■ PAGE TEXT:
Hibernate Persistence: The Classic Approach

Hibernate is designed to easily enable the persistence of virtually any plain old Java object (POJO). Creating a persistent object is simple, and the classic approach that the Hibernate community recommends can be summarized in just two steps:
  1. Select a business key and implement the hashCode and equals methods on the object. A business key is some combination of immutable business fields that's not only unique, but guaranteed not to change over the lifetime of the object. It's used to identify objects and test for equality.
  2. Write a Hibernate mapping descriptor. The descriptor maps fields in the object to columns and tables in the database. A descriptor can take various forms, but it's commonly provided as an XML file.

Listings 1, 2, and 3 are simple examples that demonstrate this process:

  • Listing 1 is the Java code for a simple User class that's been enabled for persistence. In this example, the user's email address has been selected as the object's business key. Notice how it's used in the implementation of the hashCode and equals methods.
  • Listing 2 is the corresponding Hibernate descriptor. It simply maps fields in the object directly to columns in the database.
  • Listing 3 is the schema for the underlying database table. Notice that it's the ID, and not the email address, that serves as the primary key. This is known as a surrogate key, a common best practice in database design.

The classic approach works, but it's got some notable shortcomings. For the following reasons, the first step (selecting a business key and implementing the hashCode and equals methods) causes trouble for many Java developers:

  1. Many, if not most, Java objects don't have convenient business keys. This is clear even in the sample User class. The email address is used as a business key, but it's not a good fit since users should be able to easily change it. In fact, it's common to have objects where nearly all fields can be changed. This often requires workarounds to make these objects fit the model. You'll see these workarounds both in the objects themselves and in the code used to manage them.
  2. Implementing the hashCode and equals methods throughout a project's persistent objects is tedious and error-prone. It's just more extraneous code that you need to be write, test, and maintain.
  3. Business keys are often composed of a combination of strings. Remember, the hashCode and equals methods are used frequently behind the scenes, and although performance may not be an issue, it can be if these strings are long and similar. Besides, you're probably always looking for easy optimizations.

Fortunately, these issues can be addressed with a new approach to Hibernate integration.

Hibernate Persistence: The Generation Approach

Object generation is a different approach to Hibernate integration. Instead of business keys, objects are identified by their surrogate key, without the need to provide custom hashCode and equals methods for each object. The concept is simple, but implementing it requires a bit of understanding and infrastructure.

A surrogate key is a unique identifier generated for each row in a given table. If you looked at the previous listings, you'll see it as the ID column on the user table along with its companion sequence used to generate values. This means that every User object that's persisted will have its own unique integer identifier.

■ REQUESTS:
1 > Which numbered listings does the Hibernate persistence text refer to, and what does it say each one shows?
2 > Reproduce the Hibernate persistence text starting at "1. Many, if" and ending at "to manage them.".
3 > Pick up the Hibernate persistence text after its last sentence and keep writing it.
The material that comes next has no connection to the Hibernate persistence text.

■ SUPPLIED MATERIAL:
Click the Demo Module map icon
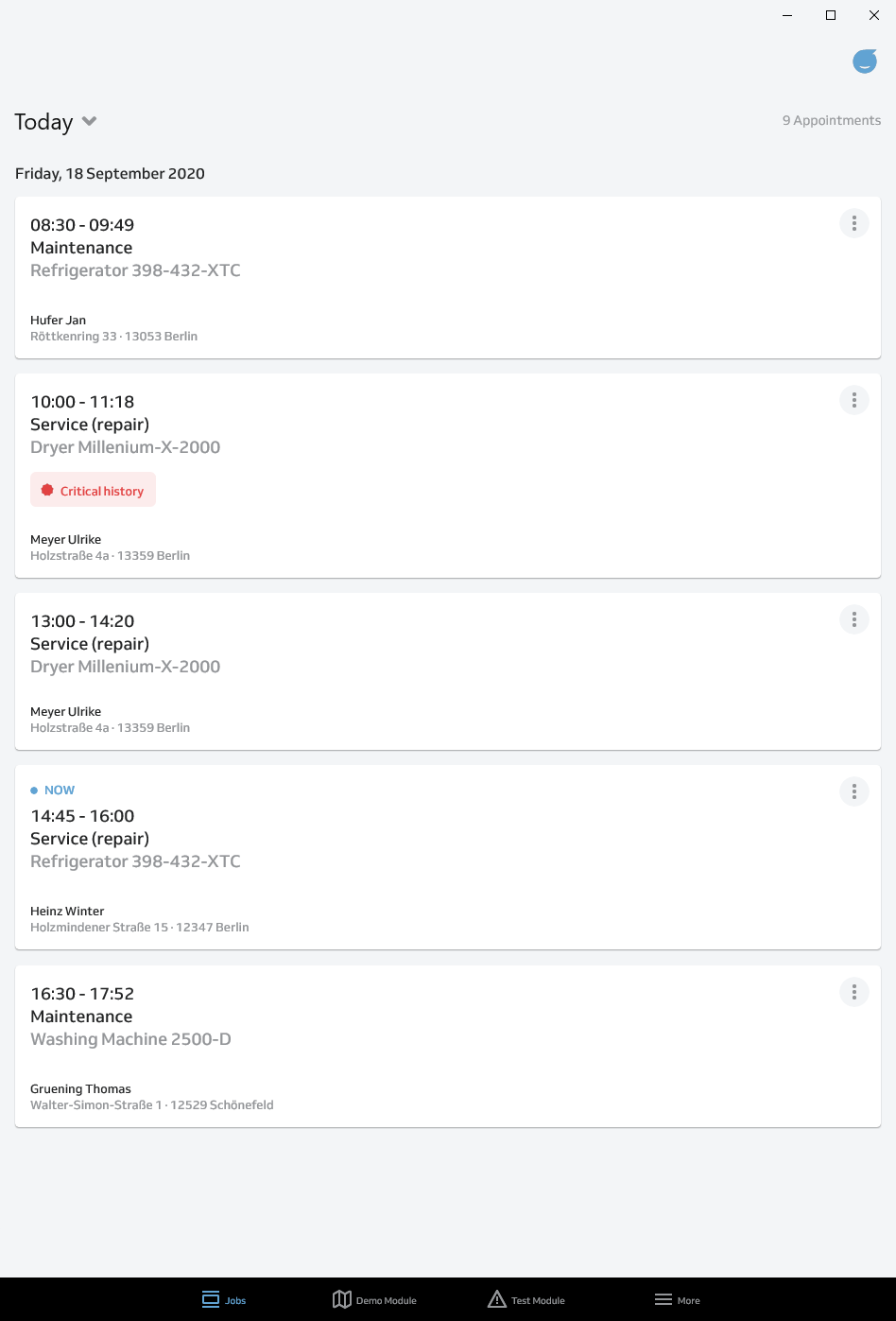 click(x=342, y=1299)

...

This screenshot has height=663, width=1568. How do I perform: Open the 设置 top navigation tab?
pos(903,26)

■ IN RESPONSE:
1 >
Listing 1: the Java code for a simple User class that's been enabled for persistence
Listing 2: the corresponding Hibernate descriptor
Listing 3: the schema for the underlying database table

2 >
1. Many, if not most, Java objects don't have convenient business keys. This is clear even in the sample User class. The email address is used as a business key, but it's not a good fit since users should be able to easily change it. In fact, it's common to have objects where nearly all fields can be changed. This often requires workarounds to make these objects fit the model. You'll see these workarounds both in the objects themselves and in the code used to manage them.

3 >
A surrogate key seems like a natural choice for an object identifier, and it is but for one small problem: it doesn't normally get its value until the object is persisted to the database. This means that an object that's added to a collection before it's persisted will malfunction (collections call the hashCode and equals methods behind the scenes).

The solution is to use an object generator, a modified data access object (DAO) that retrieves and assigns identifiers during object creation. Think of it as an object factory designed for Hibernate. Each object returned from the generator has a database-generated identifier that's guaranteed to be stable and unique. The key difference between this and the classic approach is that this all happens before the object is persisted.

Making this magic happen and seamlessly integrating with Hibernate requires a bit of infrastructure. Each of the following elements is relatively straightforward, but they all need to be well orchestrated:

  1. An abstract entity base class. This class contains the implementations of the hashCode and equals methods used for all persistent objects. Strictly speaking, this class isn't necessary, but it does eliminate extraneous code.
  2. A modified DAO. This is the object generator that retrieves and assigns identifiers upon object creation. This class makes use of the Javassist library mentioned in the requirements for this article. If you've never used Javassist, it's an excellent open source library for creating or enhancing classes at runtime.
  3. A simple generated entity interface. This is an interface that all generated entities implement at runtime (via the Javassist library). It serves as a marker interface with a few simple methods to track an object's persistent status.
  4. A custom identifier generator. This is an implementation of a Hibernate IdentifierGenerator that understands object generation and delegates to an underlying identifier generator. This is easier to demonstrate than it is to explain.
  5. A custom Hibernate interceptor. The interceptor optimizes performance by using the generated entity interface to minimize database calls.

Luckily, you'll see none of this complexity in your final business objects, and that's the point. The task of adding persistence is reduced to extending a base class and creating a minimal companion DAO. For the basic User class found in the previous listings, its code is reduced to little more than the necessary business logic:

public class User extends AbstractGenericEntity<Long, User>
   private String email;
   private String password;

   public String getEmail() { return email; }
   public void setEmail(String e) { email = e; }
   public String getPassword () { return password; }
   public void setPassword(String p) { password = p; }

  public final Class<User> getEntityClass() { return User.class; }

You'll notice that this class doesn't include a hashCode or equals method. Nor does it include an ID property. They're all contained in the AbstractGenericEntity class along with the declaration of the getEntityClass method.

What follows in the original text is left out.